• _Task brief_: Output exactly the lines below, starting with the line that has "Cookies (43, 144)" and going on through the line that has "Exhibitor Alerts (546, 1008)", both included, and no other lines.
++++ Excerpted records
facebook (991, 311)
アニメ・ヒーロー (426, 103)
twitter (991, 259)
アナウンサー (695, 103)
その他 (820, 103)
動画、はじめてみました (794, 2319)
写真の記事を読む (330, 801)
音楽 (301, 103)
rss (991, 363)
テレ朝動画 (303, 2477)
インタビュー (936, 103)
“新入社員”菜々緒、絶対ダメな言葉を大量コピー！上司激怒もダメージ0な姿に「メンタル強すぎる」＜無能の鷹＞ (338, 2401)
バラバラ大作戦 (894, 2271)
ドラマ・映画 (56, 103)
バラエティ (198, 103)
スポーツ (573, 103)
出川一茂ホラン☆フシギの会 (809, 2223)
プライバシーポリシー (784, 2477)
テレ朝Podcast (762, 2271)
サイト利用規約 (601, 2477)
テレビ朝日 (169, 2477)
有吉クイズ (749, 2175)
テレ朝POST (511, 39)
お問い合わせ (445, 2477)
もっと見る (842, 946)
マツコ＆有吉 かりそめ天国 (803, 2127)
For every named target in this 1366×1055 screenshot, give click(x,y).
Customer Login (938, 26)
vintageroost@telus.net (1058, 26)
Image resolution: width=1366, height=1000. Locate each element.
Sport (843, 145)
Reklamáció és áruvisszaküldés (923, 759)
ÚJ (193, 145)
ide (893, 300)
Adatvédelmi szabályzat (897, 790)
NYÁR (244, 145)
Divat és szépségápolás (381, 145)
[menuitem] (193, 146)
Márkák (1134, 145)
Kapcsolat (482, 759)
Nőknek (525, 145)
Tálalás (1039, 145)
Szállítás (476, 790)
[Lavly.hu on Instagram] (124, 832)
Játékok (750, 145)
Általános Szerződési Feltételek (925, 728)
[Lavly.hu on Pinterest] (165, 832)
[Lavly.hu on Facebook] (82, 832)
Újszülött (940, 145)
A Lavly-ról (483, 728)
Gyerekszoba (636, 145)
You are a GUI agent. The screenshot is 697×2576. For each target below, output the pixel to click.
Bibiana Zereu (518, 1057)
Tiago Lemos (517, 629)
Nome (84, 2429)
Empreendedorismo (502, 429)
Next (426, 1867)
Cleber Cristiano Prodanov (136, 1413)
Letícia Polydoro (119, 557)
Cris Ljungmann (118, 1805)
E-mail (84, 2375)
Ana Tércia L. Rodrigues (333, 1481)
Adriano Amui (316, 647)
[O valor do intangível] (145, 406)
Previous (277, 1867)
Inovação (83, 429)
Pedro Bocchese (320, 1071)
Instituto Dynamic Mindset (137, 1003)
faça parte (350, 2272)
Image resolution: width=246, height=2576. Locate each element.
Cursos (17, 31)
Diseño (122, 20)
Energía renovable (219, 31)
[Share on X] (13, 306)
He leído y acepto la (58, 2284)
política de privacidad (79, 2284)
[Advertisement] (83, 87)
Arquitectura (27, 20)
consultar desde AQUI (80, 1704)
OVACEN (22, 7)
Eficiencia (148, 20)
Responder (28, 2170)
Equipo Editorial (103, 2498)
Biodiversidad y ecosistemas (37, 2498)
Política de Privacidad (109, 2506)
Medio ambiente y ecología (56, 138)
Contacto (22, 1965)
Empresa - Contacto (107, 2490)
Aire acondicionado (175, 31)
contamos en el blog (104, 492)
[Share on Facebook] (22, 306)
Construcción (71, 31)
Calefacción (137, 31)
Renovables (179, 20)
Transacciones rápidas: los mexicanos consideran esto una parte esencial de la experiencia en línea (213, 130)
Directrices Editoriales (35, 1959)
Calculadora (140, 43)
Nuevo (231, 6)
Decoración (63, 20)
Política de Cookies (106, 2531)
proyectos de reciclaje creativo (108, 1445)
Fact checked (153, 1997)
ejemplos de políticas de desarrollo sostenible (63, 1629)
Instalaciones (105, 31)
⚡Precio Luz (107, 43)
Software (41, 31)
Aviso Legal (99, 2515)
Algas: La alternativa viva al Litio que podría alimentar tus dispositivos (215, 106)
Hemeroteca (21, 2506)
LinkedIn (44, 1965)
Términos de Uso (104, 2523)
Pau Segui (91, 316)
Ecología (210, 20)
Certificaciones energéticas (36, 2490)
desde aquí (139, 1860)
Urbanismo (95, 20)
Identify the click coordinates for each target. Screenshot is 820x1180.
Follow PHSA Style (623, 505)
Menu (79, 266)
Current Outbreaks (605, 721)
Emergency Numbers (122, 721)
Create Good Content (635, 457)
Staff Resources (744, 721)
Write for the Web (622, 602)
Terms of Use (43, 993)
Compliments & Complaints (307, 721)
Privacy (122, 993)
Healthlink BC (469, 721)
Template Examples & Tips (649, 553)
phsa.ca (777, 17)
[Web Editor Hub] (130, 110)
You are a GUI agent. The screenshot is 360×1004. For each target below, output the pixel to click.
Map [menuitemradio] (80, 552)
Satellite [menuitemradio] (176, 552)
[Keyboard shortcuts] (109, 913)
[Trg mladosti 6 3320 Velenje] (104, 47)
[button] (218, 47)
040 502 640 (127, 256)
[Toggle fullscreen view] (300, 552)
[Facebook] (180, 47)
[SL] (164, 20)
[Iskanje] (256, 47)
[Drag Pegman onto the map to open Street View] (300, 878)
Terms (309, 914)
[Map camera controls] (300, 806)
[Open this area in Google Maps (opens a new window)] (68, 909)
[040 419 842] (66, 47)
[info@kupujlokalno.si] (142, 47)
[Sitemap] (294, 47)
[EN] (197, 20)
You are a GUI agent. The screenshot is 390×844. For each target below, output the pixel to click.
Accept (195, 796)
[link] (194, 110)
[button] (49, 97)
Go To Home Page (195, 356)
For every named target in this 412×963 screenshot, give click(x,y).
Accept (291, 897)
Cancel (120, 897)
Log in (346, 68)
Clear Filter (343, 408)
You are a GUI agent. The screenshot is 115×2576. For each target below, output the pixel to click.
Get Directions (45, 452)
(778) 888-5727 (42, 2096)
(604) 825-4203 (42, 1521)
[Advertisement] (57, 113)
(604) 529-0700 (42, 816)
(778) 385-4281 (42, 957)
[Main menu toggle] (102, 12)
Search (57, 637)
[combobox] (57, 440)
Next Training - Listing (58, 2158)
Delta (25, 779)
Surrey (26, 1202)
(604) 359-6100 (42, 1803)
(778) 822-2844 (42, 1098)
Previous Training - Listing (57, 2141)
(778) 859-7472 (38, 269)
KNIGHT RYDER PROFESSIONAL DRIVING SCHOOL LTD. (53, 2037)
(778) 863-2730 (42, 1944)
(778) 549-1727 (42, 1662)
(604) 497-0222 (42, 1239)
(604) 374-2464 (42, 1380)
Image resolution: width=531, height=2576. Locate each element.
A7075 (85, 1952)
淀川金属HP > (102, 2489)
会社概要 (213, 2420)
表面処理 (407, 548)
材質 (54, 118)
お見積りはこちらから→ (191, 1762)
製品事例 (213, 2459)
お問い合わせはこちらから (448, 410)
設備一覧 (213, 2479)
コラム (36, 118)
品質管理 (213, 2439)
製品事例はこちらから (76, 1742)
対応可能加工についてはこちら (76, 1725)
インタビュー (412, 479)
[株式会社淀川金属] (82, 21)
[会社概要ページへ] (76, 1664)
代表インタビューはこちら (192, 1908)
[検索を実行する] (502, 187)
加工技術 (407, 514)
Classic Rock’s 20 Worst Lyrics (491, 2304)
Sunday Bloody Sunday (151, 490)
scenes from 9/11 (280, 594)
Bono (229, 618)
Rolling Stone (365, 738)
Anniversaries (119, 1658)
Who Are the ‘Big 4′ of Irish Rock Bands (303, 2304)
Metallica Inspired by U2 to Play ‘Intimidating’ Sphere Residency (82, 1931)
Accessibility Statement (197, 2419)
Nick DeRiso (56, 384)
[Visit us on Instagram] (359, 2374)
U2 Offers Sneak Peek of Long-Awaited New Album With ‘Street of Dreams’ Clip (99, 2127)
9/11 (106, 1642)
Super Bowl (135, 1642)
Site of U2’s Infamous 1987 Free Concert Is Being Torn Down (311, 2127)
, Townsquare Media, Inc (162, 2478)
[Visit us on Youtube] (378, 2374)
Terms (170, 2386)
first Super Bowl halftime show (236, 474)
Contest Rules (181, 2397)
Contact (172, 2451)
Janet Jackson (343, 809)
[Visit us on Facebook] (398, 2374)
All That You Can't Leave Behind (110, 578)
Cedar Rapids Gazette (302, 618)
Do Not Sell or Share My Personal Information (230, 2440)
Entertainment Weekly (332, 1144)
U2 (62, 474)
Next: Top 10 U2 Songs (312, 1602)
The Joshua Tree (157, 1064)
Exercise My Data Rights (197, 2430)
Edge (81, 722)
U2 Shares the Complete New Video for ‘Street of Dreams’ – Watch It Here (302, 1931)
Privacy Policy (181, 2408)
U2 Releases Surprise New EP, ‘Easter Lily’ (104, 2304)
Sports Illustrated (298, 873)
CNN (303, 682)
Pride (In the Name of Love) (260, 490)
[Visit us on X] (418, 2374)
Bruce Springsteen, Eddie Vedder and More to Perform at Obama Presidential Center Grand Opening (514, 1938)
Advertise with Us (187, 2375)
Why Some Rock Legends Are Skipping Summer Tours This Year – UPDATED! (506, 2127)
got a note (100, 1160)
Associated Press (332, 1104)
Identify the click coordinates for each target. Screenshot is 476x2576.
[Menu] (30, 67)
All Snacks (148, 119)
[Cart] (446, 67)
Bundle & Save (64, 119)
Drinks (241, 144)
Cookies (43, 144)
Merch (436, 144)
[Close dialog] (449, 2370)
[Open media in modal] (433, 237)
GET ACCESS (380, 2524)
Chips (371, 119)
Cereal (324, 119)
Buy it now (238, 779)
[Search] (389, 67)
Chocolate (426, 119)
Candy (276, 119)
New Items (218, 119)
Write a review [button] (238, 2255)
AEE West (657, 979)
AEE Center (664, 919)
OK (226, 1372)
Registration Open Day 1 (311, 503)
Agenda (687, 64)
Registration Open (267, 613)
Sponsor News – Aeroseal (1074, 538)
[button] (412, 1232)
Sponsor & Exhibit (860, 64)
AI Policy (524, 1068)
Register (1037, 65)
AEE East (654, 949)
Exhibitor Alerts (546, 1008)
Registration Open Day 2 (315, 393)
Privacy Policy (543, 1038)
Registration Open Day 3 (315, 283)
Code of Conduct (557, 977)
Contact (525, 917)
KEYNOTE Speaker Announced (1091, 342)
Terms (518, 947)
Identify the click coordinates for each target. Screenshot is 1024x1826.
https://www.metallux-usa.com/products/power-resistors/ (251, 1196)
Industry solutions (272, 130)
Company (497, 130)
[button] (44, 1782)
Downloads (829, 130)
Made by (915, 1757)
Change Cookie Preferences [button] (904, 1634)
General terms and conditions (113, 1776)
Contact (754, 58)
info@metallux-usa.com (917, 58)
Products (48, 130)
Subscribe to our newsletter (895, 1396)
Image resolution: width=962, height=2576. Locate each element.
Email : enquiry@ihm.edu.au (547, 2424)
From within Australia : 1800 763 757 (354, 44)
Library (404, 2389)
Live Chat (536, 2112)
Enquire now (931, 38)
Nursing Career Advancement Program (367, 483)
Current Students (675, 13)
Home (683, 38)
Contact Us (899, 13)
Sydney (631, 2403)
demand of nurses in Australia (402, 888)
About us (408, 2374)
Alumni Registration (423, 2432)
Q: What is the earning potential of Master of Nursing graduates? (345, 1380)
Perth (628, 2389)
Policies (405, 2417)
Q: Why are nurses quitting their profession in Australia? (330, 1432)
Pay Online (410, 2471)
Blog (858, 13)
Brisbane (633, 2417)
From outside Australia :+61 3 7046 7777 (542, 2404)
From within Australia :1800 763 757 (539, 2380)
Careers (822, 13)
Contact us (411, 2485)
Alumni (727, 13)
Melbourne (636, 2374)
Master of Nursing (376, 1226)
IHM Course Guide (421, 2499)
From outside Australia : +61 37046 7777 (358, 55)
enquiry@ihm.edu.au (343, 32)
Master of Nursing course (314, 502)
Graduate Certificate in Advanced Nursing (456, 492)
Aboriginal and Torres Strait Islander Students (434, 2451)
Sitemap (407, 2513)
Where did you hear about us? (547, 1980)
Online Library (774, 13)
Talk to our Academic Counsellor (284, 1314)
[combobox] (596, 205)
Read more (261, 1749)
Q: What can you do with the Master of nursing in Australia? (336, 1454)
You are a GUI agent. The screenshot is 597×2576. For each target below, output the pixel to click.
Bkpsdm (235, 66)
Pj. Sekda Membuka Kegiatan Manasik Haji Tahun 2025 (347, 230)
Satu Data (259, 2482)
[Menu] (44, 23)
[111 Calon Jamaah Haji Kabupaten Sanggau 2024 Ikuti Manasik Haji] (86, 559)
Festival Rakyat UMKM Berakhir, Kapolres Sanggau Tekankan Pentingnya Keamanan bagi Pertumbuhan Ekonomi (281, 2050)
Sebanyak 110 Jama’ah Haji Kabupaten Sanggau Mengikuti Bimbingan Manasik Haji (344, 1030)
++++++++
• _Written response_:
Cookies (43, 144)
Merch (436, 144)
[Close dialog] (449, 2370)
[Open media in modal] (433, 237)
GET ACCESS (380, 2524)
Chips (371, 119)
Cereal (324, 119)
Buy it now (238, 779)
[Search] (389, 67)
Chocolate (426, 119)
Candy (276, 119)
New Items (218, 119)
Write a review [button] (238, 2255)
AEE West (657, 979)
AEE Center (664, 919)
OK (226, 1372)
Registration Open Day 1 (311, 503)
Agenda (687, 64)
Registration Open (267, 613)
Sponsor News – Aeroseal (1074, 538)
[button] (412, 1232)
Sponsor & Exhibit (860, 64)
AI Policy (524, 1068)
Register (1037, 65)
AEE East (654, 949)
Exhibitor Alerts (546, 1008)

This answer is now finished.